# WHAT NEEDS TO BE DONE
Reproduce the records from their first line through the line containing "Looking at the", both ends included. Leave the pictures out of your copy.

# MATERIAL FOR THIS EXERCISE

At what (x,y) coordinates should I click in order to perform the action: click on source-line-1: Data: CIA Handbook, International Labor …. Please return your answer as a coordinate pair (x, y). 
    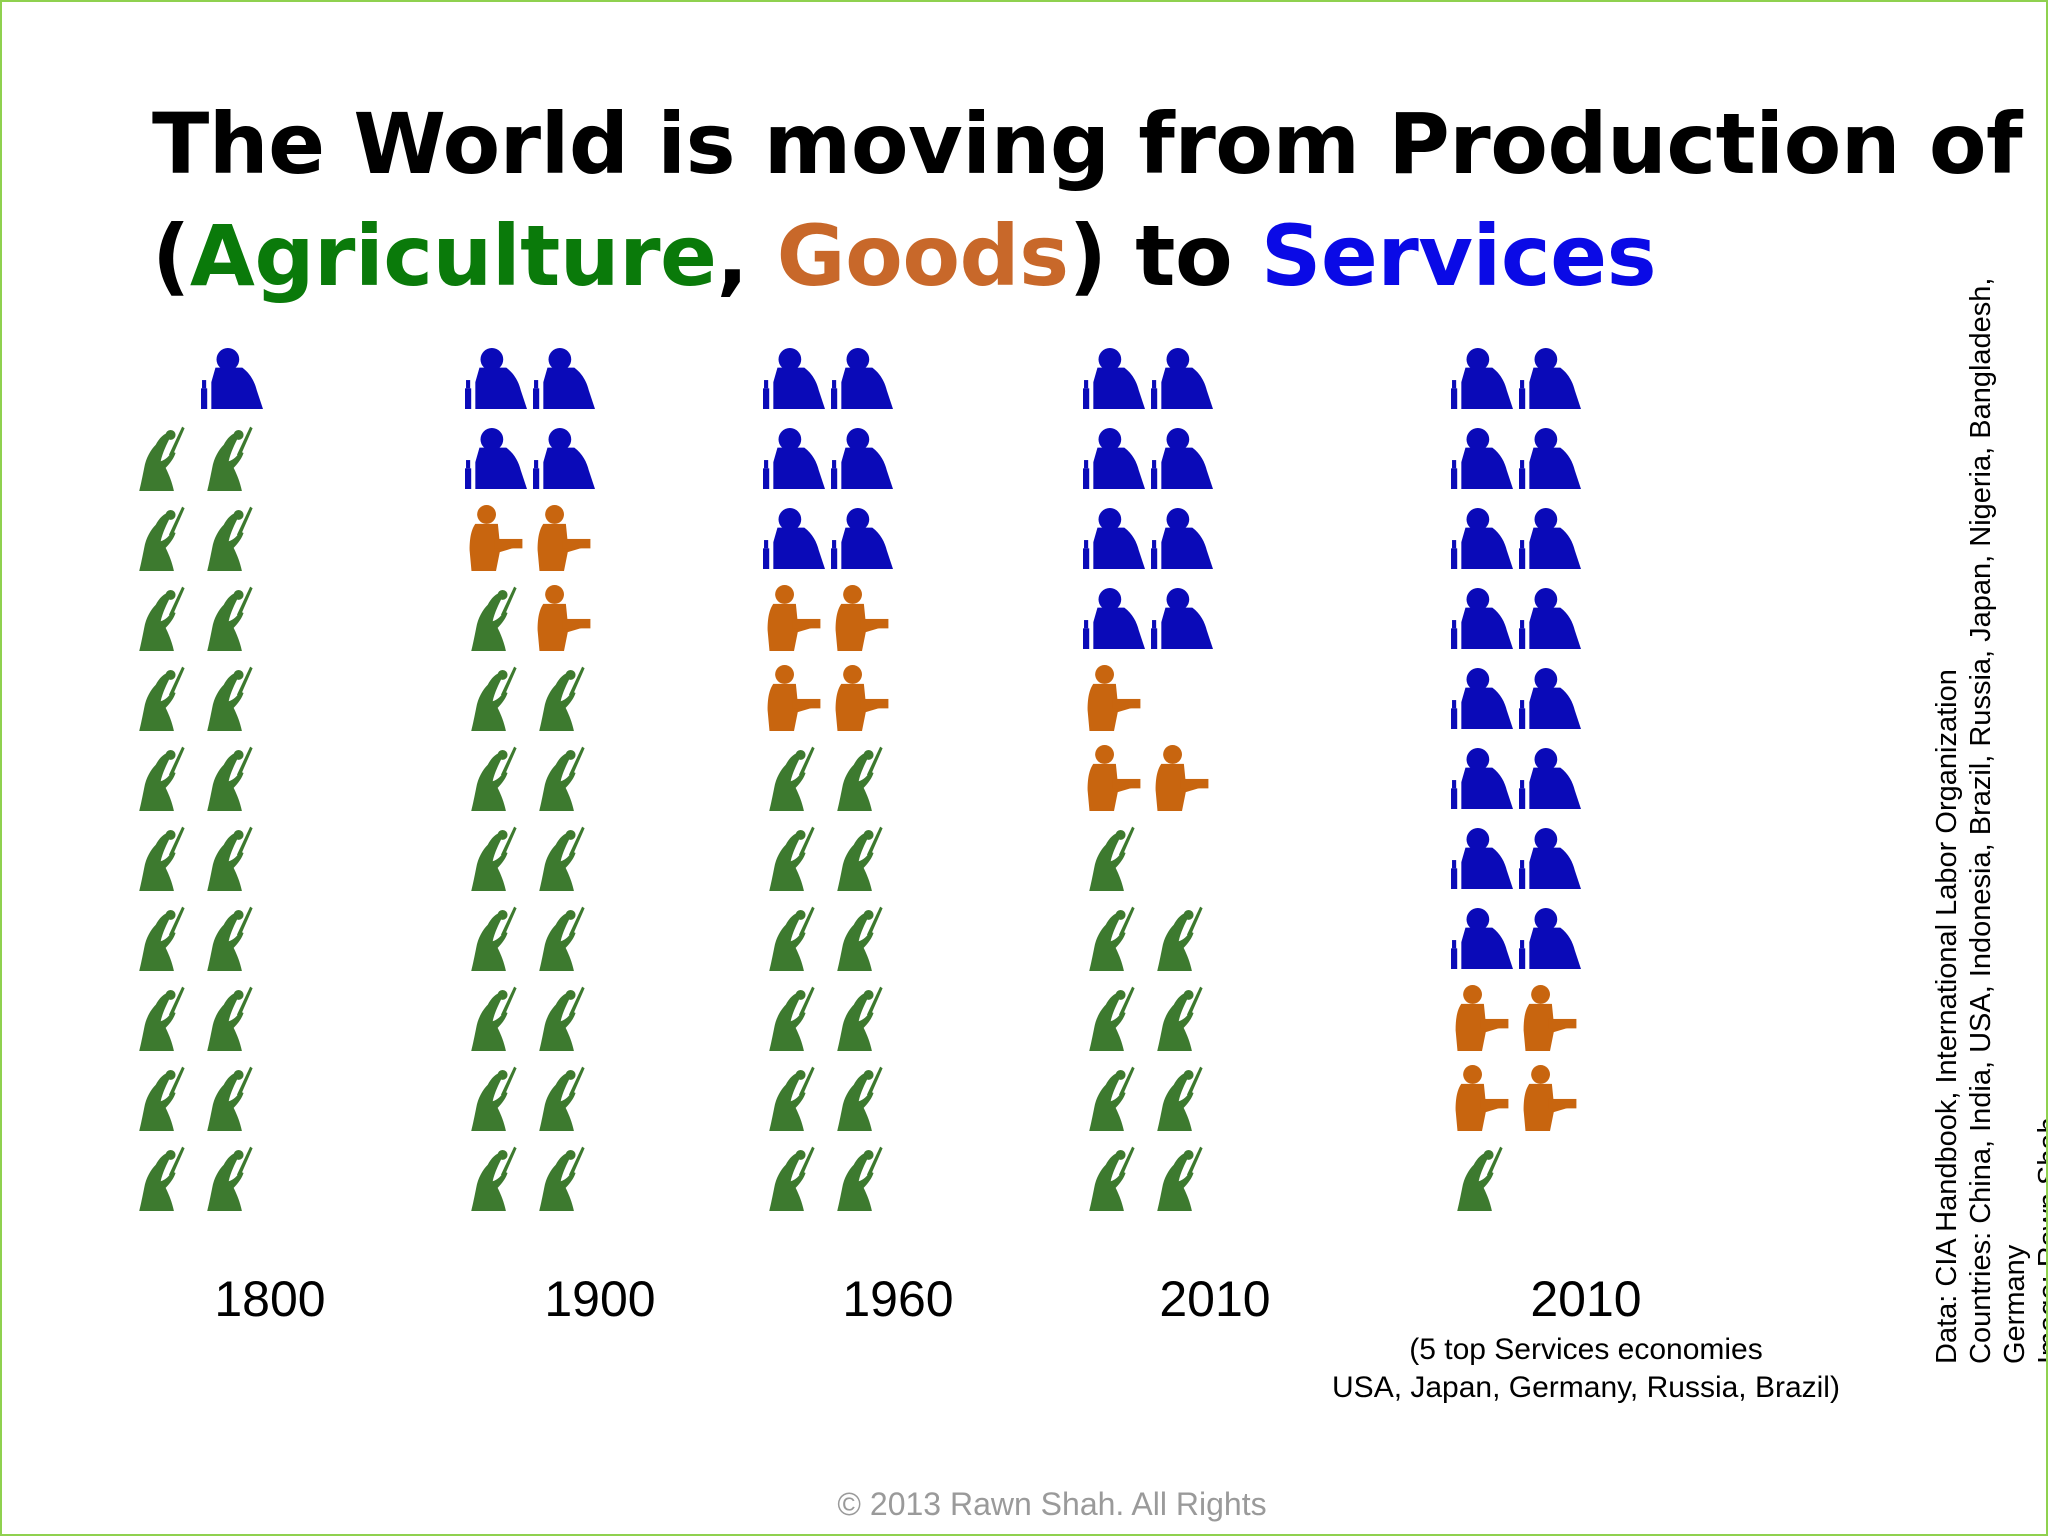
    Looking at the image, I should click on (1947, 1016).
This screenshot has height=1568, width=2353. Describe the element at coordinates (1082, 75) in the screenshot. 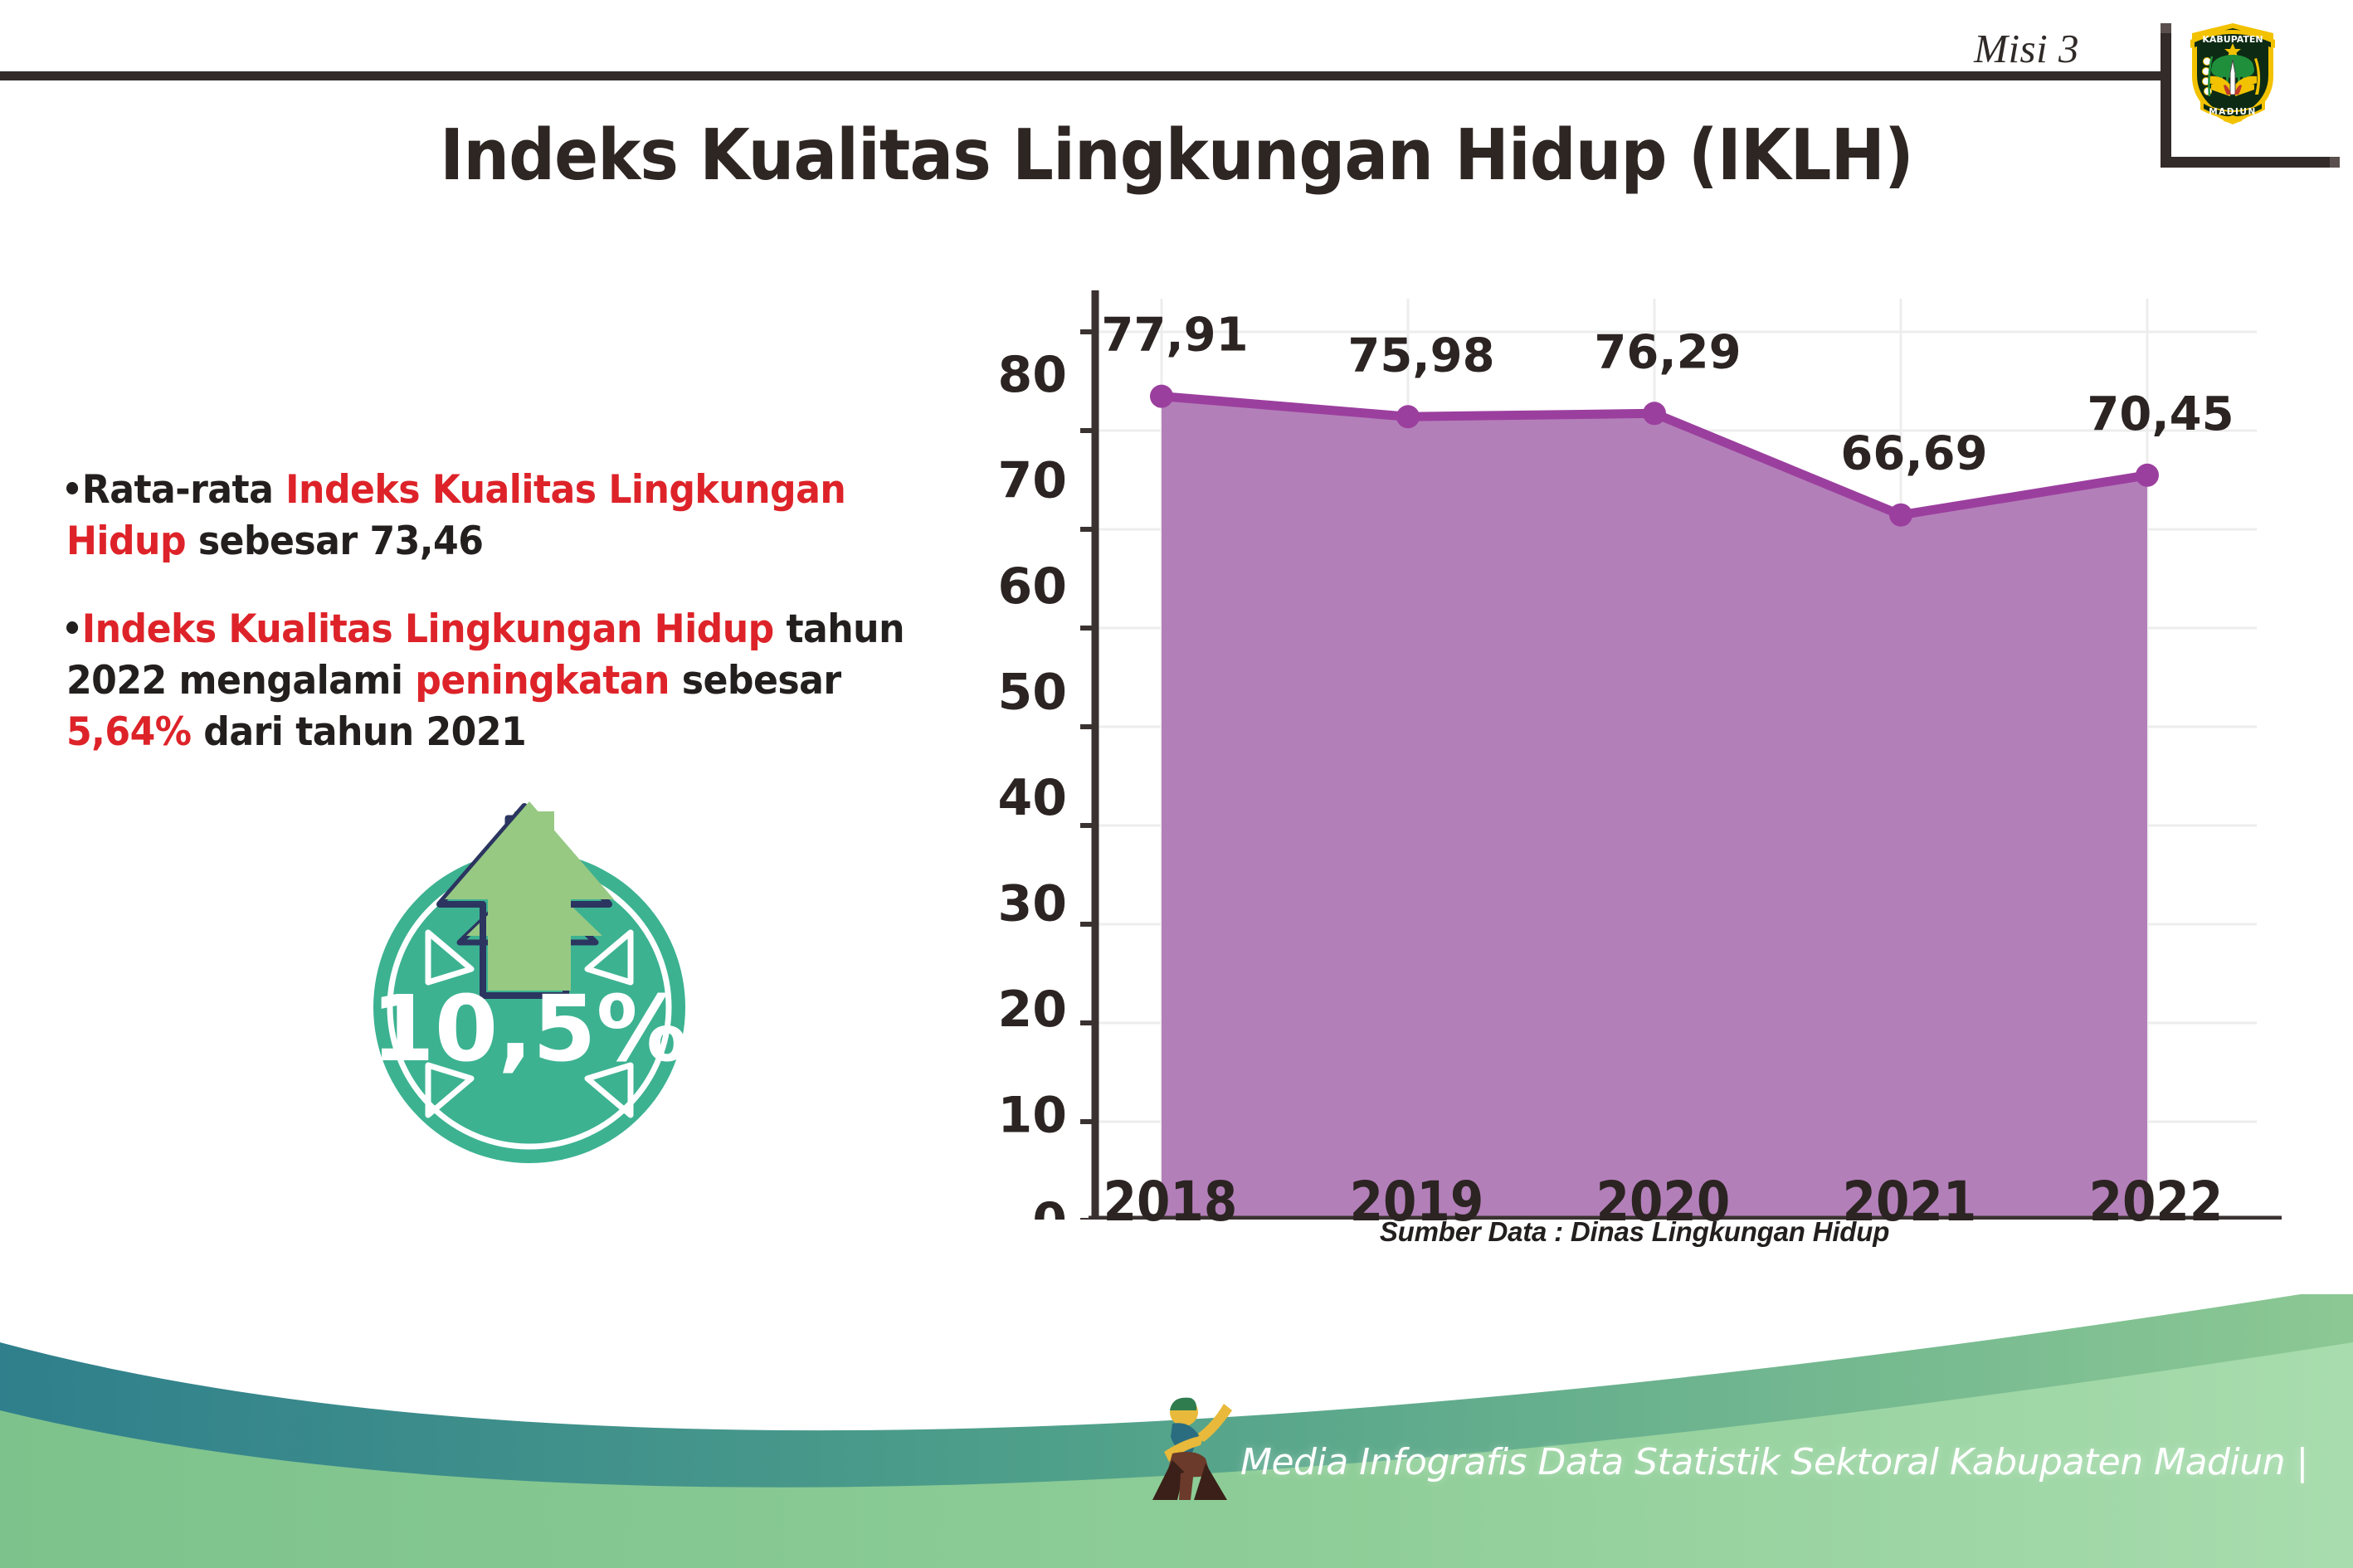

I see `header-rule` at that location.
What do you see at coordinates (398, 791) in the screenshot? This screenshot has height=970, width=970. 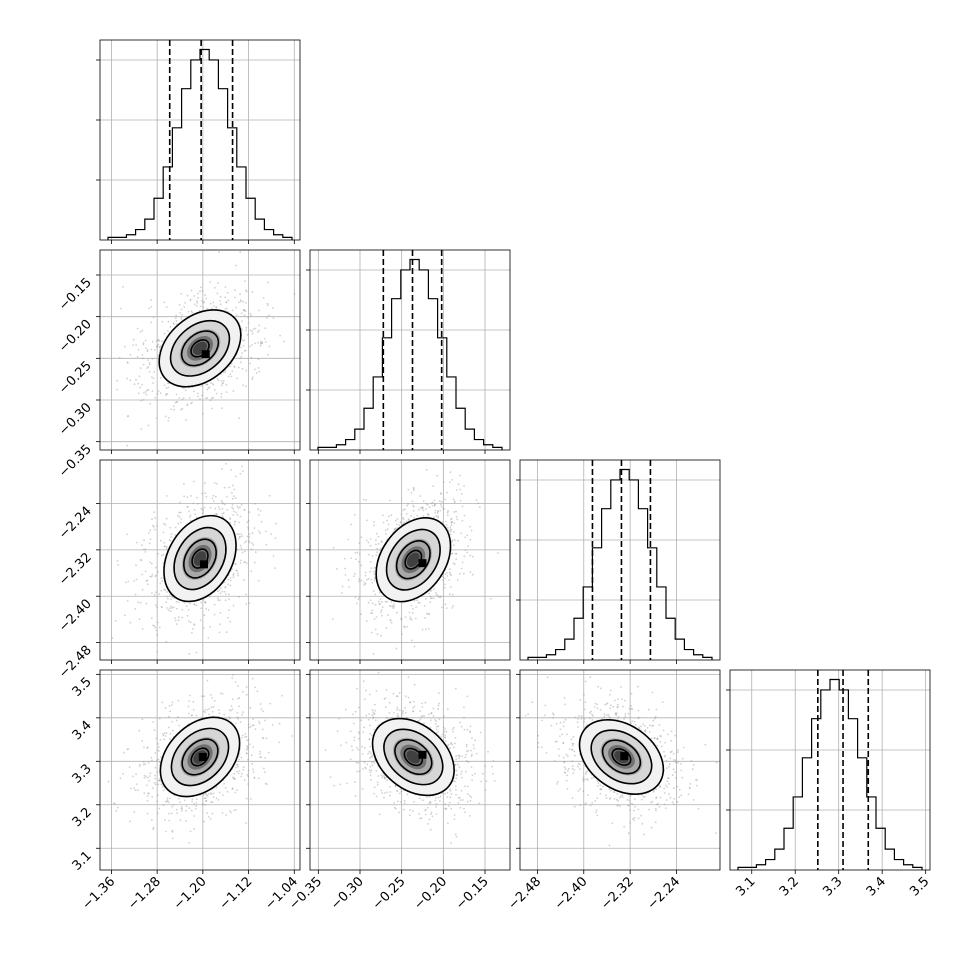 I see `density-panel: −0.35−0.30−0.25−0.20−0.15` at bounding box center [398, 791].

# RESPONSE BOX
At what (x,y) coordinates should I click in order to perform the action: click on source-line-1: Data: CIA Handbook, International Labor …. Please return your answer as a coordinate pair (x, y). 
    Looking at the image, I should click on (1947, 1016).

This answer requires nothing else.